CITAZIONE (Ed.Gray @ 5/2/2006, 14:44)
1 il disco e' bidimensionale
2: il disco lo hai modellizato come l'integrale di 1 spira esteso a tutto il disco?
3 "o comunque i fili del circuito collettore sono disposti casualmente, purché intrecciati o molto vicini
tra loro, in modo da minimizzare l’area della spira che essi formano"
Il collettore e' un bagnetto di mercurio tutto intorno al disco.

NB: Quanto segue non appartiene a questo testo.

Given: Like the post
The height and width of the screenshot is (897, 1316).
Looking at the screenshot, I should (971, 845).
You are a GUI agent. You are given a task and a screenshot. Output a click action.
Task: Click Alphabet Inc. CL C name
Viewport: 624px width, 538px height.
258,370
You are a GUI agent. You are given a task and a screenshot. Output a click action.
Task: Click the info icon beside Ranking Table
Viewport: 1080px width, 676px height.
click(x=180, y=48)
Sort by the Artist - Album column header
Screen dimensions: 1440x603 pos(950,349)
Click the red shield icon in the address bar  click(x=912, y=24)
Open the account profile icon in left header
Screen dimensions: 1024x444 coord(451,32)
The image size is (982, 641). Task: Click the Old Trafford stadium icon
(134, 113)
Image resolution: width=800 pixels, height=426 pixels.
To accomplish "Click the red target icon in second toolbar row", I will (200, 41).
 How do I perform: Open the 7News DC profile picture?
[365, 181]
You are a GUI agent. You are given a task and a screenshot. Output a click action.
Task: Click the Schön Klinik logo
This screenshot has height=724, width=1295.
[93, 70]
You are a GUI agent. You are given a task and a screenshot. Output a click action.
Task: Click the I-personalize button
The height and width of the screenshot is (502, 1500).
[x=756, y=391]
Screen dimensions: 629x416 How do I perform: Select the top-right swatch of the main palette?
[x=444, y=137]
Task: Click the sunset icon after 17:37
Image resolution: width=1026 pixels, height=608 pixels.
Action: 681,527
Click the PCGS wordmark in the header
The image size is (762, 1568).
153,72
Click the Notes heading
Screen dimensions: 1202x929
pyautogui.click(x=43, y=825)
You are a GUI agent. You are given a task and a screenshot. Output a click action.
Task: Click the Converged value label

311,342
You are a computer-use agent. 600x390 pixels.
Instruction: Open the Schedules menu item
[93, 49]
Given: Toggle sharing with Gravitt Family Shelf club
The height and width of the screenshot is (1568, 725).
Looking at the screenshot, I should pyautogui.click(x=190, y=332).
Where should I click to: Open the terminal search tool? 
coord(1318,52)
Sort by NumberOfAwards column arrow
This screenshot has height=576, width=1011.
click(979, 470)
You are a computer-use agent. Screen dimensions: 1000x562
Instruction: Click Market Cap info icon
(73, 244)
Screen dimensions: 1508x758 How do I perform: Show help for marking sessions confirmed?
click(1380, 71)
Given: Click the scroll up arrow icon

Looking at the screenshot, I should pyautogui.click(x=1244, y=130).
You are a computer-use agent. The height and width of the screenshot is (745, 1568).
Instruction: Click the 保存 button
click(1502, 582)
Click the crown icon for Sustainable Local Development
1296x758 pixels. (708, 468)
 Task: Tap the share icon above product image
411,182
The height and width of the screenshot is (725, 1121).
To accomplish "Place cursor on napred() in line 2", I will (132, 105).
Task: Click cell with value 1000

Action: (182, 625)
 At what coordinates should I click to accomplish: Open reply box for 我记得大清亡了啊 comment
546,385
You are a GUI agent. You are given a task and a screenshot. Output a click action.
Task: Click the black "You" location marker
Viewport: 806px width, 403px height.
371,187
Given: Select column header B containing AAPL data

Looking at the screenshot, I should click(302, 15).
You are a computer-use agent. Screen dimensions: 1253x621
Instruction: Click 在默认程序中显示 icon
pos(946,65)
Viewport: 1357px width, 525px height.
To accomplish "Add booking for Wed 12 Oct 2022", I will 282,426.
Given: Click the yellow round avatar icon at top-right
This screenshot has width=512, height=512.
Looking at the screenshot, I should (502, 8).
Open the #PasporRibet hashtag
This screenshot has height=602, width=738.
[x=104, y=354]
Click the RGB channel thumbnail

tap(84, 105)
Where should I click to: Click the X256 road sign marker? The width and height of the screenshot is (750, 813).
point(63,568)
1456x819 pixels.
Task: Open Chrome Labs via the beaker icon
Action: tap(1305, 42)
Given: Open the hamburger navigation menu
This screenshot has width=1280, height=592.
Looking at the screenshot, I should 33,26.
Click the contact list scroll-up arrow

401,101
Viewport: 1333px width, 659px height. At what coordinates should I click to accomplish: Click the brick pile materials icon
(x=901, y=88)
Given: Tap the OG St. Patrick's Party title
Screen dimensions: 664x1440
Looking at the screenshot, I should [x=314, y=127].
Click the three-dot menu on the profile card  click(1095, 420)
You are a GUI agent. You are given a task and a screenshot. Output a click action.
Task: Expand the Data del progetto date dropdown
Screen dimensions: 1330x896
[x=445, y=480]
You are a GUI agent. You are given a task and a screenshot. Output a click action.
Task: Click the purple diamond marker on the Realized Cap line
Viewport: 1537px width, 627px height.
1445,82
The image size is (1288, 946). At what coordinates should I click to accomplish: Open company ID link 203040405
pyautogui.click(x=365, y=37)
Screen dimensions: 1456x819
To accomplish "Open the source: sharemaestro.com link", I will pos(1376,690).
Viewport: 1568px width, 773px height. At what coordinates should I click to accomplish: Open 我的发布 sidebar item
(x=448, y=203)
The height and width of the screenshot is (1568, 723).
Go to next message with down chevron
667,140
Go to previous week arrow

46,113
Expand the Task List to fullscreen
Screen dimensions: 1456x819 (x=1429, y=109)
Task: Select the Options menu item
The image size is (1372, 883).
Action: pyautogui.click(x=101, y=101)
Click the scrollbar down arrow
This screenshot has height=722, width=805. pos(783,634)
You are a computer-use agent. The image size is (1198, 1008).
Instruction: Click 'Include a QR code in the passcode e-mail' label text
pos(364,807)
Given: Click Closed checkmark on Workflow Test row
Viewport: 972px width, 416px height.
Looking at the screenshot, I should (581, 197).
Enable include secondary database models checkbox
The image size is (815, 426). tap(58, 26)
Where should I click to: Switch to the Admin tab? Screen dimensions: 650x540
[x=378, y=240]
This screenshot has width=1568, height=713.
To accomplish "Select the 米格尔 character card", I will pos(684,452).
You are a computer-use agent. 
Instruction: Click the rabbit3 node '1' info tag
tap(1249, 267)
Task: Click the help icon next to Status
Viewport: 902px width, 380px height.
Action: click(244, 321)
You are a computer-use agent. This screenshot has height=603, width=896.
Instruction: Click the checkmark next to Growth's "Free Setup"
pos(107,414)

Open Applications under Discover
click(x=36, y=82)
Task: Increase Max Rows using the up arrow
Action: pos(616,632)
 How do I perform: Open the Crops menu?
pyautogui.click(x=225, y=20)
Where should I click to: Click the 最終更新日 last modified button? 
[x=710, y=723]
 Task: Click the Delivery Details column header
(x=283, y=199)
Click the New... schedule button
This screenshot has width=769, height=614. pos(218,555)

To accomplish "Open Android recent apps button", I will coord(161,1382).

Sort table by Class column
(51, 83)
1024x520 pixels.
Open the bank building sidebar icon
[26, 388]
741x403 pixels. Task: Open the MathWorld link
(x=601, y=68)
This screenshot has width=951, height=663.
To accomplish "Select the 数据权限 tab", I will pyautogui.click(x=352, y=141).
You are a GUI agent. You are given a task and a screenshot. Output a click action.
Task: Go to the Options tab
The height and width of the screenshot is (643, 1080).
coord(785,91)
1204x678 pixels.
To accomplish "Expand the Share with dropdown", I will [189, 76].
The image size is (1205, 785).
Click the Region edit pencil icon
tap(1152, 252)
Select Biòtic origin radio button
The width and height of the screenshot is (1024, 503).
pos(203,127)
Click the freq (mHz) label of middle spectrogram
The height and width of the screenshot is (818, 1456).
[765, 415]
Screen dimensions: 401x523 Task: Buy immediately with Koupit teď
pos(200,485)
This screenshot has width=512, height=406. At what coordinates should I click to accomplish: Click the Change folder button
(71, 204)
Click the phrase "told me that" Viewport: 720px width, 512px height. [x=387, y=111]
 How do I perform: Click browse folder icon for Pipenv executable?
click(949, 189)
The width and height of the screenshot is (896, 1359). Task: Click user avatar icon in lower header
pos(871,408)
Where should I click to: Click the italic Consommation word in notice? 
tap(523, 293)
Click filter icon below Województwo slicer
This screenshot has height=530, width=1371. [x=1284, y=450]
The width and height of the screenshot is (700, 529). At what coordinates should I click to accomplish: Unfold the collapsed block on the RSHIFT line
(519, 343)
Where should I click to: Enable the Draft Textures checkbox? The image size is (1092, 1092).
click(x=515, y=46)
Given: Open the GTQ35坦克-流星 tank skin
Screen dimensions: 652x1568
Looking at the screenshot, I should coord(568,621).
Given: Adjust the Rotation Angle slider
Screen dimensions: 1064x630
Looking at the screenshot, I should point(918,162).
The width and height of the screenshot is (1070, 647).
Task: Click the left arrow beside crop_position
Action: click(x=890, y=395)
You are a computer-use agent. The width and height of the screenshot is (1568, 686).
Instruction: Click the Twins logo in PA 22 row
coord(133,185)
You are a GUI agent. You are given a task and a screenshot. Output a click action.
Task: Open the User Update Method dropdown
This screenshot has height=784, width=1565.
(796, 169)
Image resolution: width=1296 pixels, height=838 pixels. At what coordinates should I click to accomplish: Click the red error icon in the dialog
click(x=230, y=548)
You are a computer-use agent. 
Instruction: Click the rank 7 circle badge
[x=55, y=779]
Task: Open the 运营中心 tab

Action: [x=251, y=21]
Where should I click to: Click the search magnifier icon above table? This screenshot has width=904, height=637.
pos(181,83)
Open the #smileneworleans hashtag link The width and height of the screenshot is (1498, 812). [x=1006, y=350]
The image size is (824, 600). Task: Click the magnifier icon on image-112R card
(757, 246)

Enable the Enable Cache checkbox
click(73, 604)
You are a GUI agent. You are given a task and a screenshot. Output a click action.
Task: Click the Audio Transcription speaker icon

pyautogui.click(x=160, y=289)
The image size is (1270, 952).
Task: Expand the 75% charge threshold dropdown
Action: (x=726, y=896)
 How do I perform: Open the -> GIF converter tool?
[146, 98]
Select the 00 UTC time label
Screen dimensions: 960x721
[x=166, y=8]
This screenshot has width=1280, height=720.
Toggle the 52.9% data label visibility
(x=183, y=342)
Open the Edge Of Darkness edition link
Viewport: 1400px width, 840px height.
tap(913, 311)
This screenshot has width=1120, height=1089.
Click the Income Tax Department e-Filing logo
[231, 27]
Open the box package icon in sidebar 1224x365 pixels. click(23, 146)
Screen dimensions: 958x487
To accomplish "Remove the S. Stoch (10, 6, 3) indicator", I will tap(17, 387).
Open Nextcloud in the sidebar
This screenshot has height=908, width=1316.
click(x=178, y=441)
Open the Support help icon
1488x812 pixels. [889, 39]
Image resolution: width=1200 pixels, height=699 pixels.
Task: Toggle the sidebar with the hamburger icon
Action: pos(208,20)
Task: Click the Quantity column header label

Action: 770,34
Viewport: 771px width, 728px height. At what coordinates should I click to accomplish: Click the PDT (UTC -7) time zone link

4 "Si ha che solo una parte del circuito collettore (cioè il segmento metallico che va dal
centro del disco al contatto strisciante sul bordo dello stesso) è in moto."
Nn c'e' nessun segmento metallico che va dal centro del disco al bordo nel sistema di raccolta.
1) Il disco bidimensionale mi sembrava una configurazione diffusa del generatore omopolare. Se avessi un cilindro, si creerebbe una corrente radiale... Sarebbe da modellare!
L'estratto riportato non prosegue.